Lorsqu’on observe très bien la scène politique guinéenne des trois dernières décennies, on peut être amené à s’interroger objectivement sur la finalité qu’il faut assigner à l’existence même d’un parti politique en Guinée, que ce dernier soit de l’opposition ou bien du pouvoir. Il suffit simplement pour s’en persuader, de se frotter à la réalité vivante et palpitante du climat politique et de son intrication avec les réalités sociétales et pécuniaires du pays.
En effet, alors que les partis politiques sont généralement censés jouer un rôle majeur dans l’organisation et la régulation de la démocratie en Guinée, on peut se demander pourquoi la réalité politique du terrain reste encore marquée d’une part, par l’impossibilité d’un dialogue constructif entre ces partis, par la violence, le chaos, la personnalisation du pouvoir et la faiblesse des règles constitutionnelles en leurs propres seins et d’autre part, lorsqu’il y a dialogue, que celui-ci soit souvent entaché de saveurs démagogiques trahissant ainsi l’esprit même de parti politique. Pourquoi donc tant de désastres ?
Des factions désorganisées et personnalistes
Au-delà de leur existence formelle en tant que telle, les partis politiques guinéens sont caractérisés par des pratiques personnalistes et informelles difficiles à saisir. Très centralisés qu’ils sont, les actions qui y sont menées sont incohérentes et souvent mal coordonnées. De plus, ces partis sont rarement analysés en termes d’idéologie, de programmes et de plate-forme politique. Bref on y remarque généralement une absence totale de véritables clivages idéologiques entre eux.

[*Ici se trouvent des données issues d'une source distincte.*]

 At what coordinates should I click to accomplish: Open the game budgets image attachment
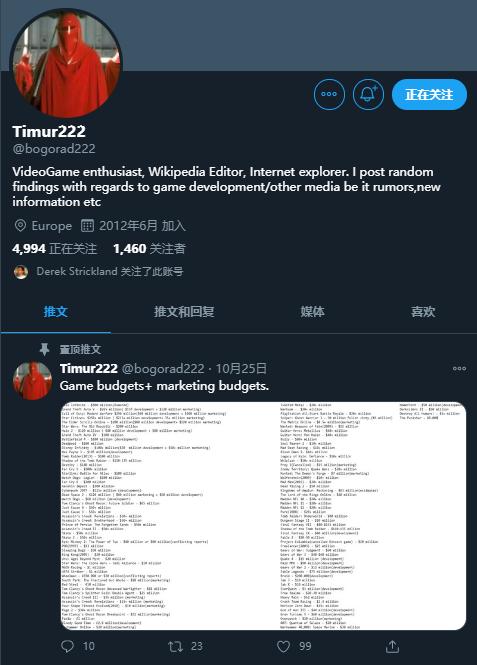(x=263, y=516)
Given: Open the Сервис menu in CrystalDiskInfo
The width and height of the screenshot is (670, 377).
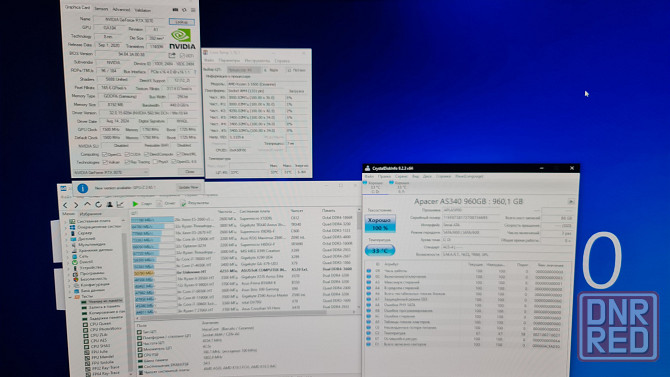Looking at the screenshot, I should pyautogui.click(x=401, y=176).
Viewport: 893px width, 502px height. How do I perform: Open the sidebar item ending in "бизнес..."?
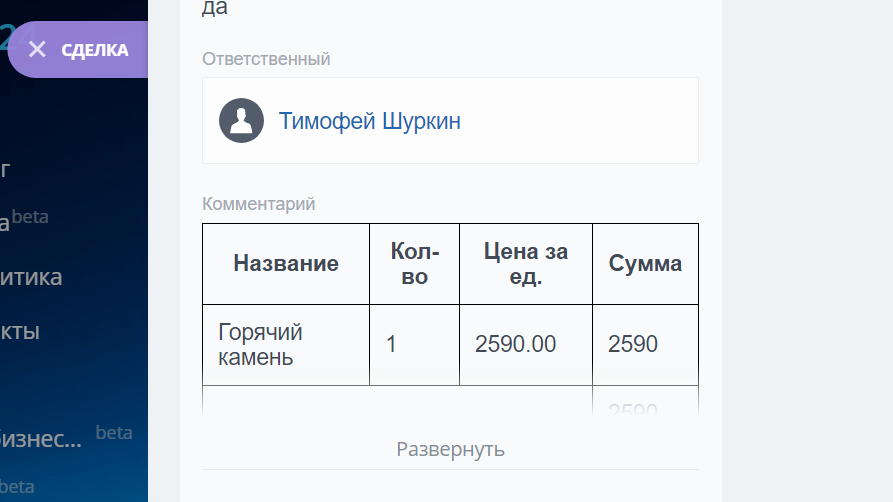[x=40, y=438]
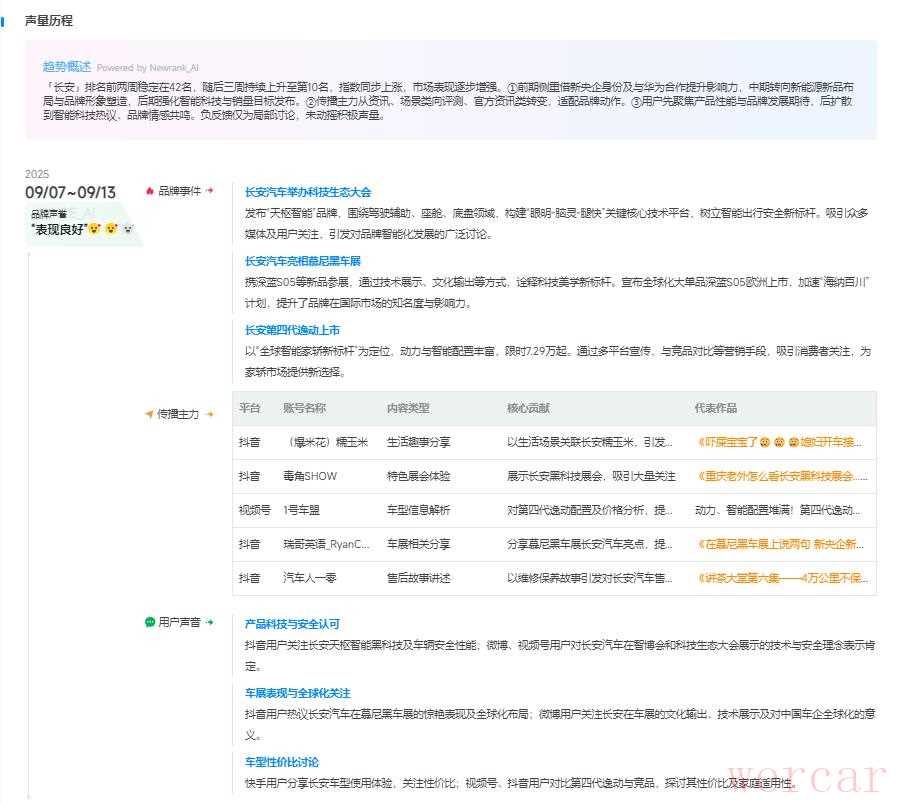Click the flame icon beside 品牌事件
This screenshot has width=900, height=805.
click(x=150, y=191)
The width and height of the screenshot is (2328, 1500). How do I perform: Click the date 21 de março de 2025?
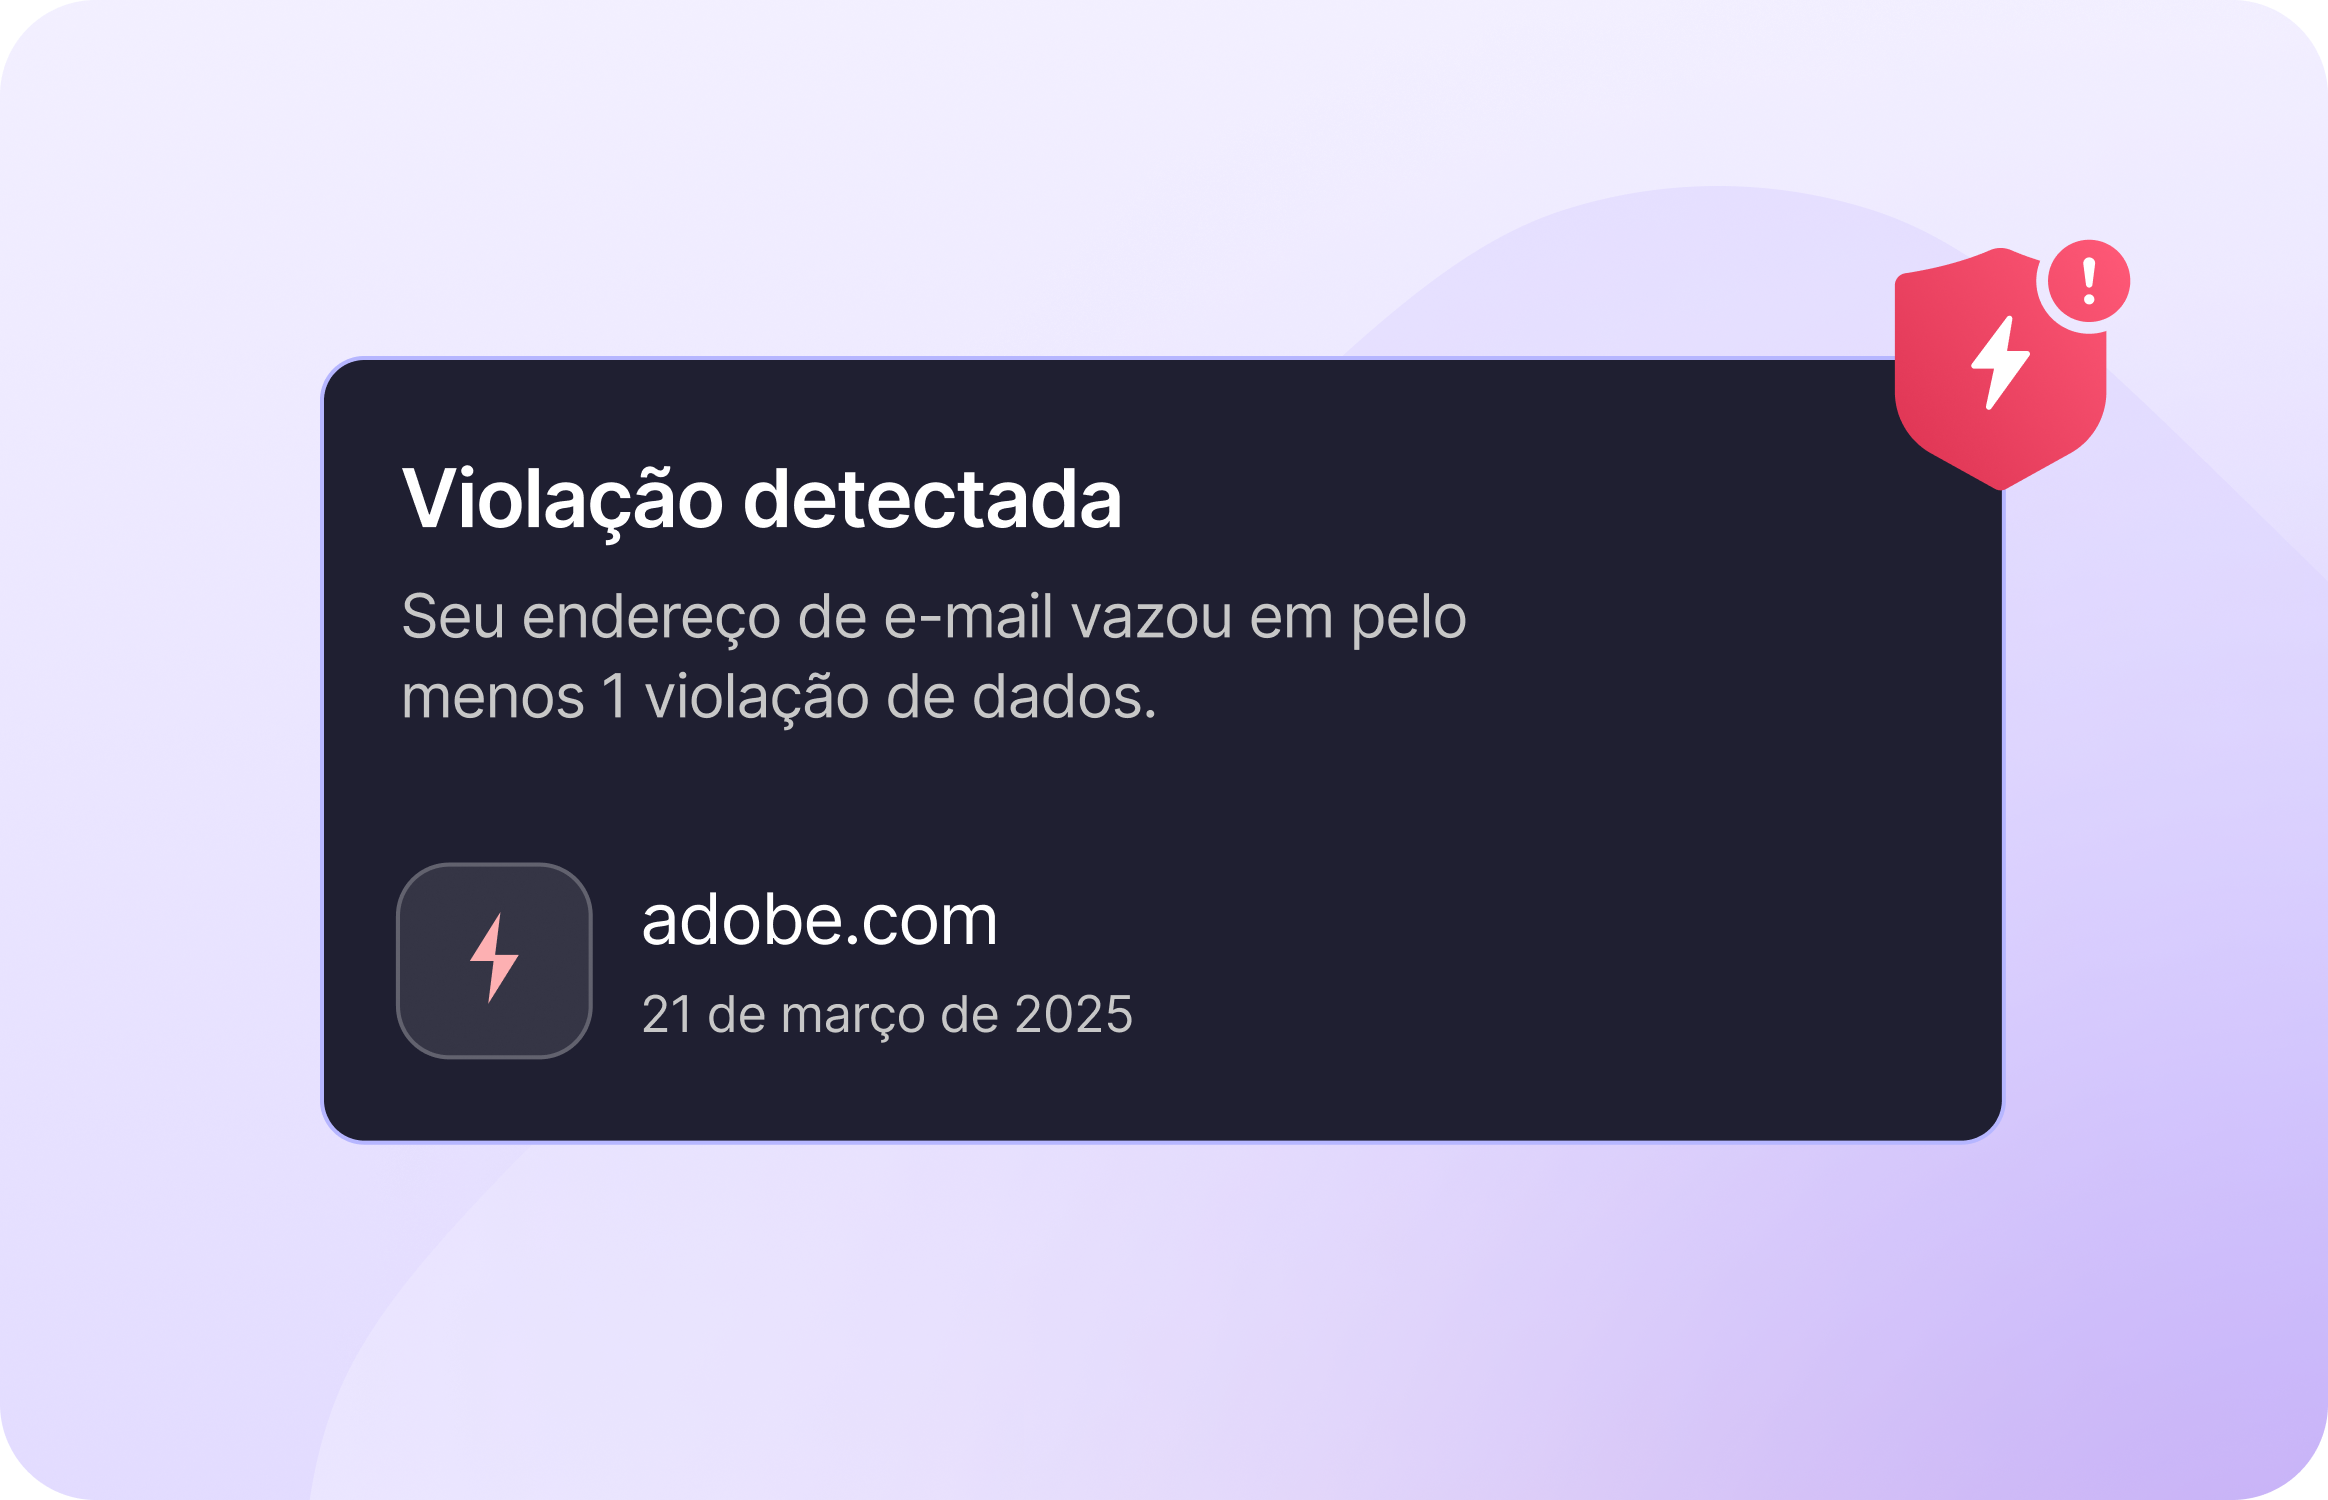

Pour cette raison, il est logique de se demander s’il est vraiment approprié de qualifier les nouveaux acteurs politiques guinéens de « partis politiques ». Car, combien de ces nouvelles formations correspondent vraiment aux définitions classiques d’un parti politique ? Les noms de ces partis sont-ils simplement des étiquettes pour désigner des organisations qui sont en fait des factions désorganisées et personnalistes, rassemblées en hâte et de façon incohérente autour de dirigeants politiques en quête de positionnement, voire de visibilité ?
En scrutant la manière de fonctionner de ces partis, on y remarque généralement une absence abyssale de toute pratique démocratique. Voire même très souvent, l’existence d’une certaine forme de partisanerie à multiples visages, allant du régionalisme et de l’ethnicisme déguisés au clanisme amical, quant au traitement réservé à certains dignitaires par rapport à d’autres de la part des membres de ces partis.
Or, pour tout parti politique qui prétend conduire les destinées d’un peuple et qui veut incarner la différence avec les vieilles pratiques rétrogrades, comment gagner la confiance du peuple quand il est incapable lui-même d’observer les vertus fondamentales de justice, d’équité et de transparence en son propre sein ?
Du désespoir populaire au regain d’espérance
Bon nombre de guinéens sont désormais sur la réserve en ce qui concerne la « démocratie » comme mode de gouvernement de leur pays. D’autres, peut-être les plus extrêmes, arrivent même à déclarer leur amour à la « dictature » qui serait selon eux, le système de gouvernance qu’il faudrait à la Guinée. Ils sont sceptiques et ne font plus confiance au système démocratique. Ils croient avec conviction qu’un dictateur dévoué et bien intentionné pourrait redresser le pays et le mettre sur la voie du développement. En vérité, on peut consentir q’un tel scepticisme soit tout à fait justifié. Ce pays a fait tellement de déçus, tellement de désastres qu’un certain nombre de ses fils et filles ont fini par désespérer de son avenir démocratique.
Toutefois, à notre avis, la démocratie reste pour l’instant la meilleure solution politique pour la Guinée, comparée à des systèmes autoritaires ou dictatoriaux. Imaginez seulement ce qu’un État qui a été barbare sous la démocratie infligera à son peuple sous la dictature. Nous pensons que le combat qui doit être mené est celui de réfléchir à une meilleure organisation de la lutte politique dans notre pays.
Il faut s’interroger sur comment créer de la cohérence dans notre système démocratique en herbe afin de faire en sorte que la voix du peuple puisse compter et que les partis en lutte pour la conquête du pouvoir puissent dialoguer de manière civilisée et bien structurée ?
Tel est le genre de question sur laquelle nous sommes appelés à réfléchir. Car, en vérité, une dictature aussi bien intentionnée soit-elle au départ, finit toujours par dériver en monstruosité. L’examen historique de plusieurs pays dits « développés ou en développement » qui ont connu des dictatures montre que la dignité et la liberté humaine sont les derniers soucis de tels régimes. Or, pour nous, aucun développement ne peut être agréable à savourer sous un régime oppressif et nihiliste, où la volonté d’un seul individu ou d’un groupuscule s’impose par la force à une multitude de majorité qui, souvent, est pourtant mille fois mieux éclairée.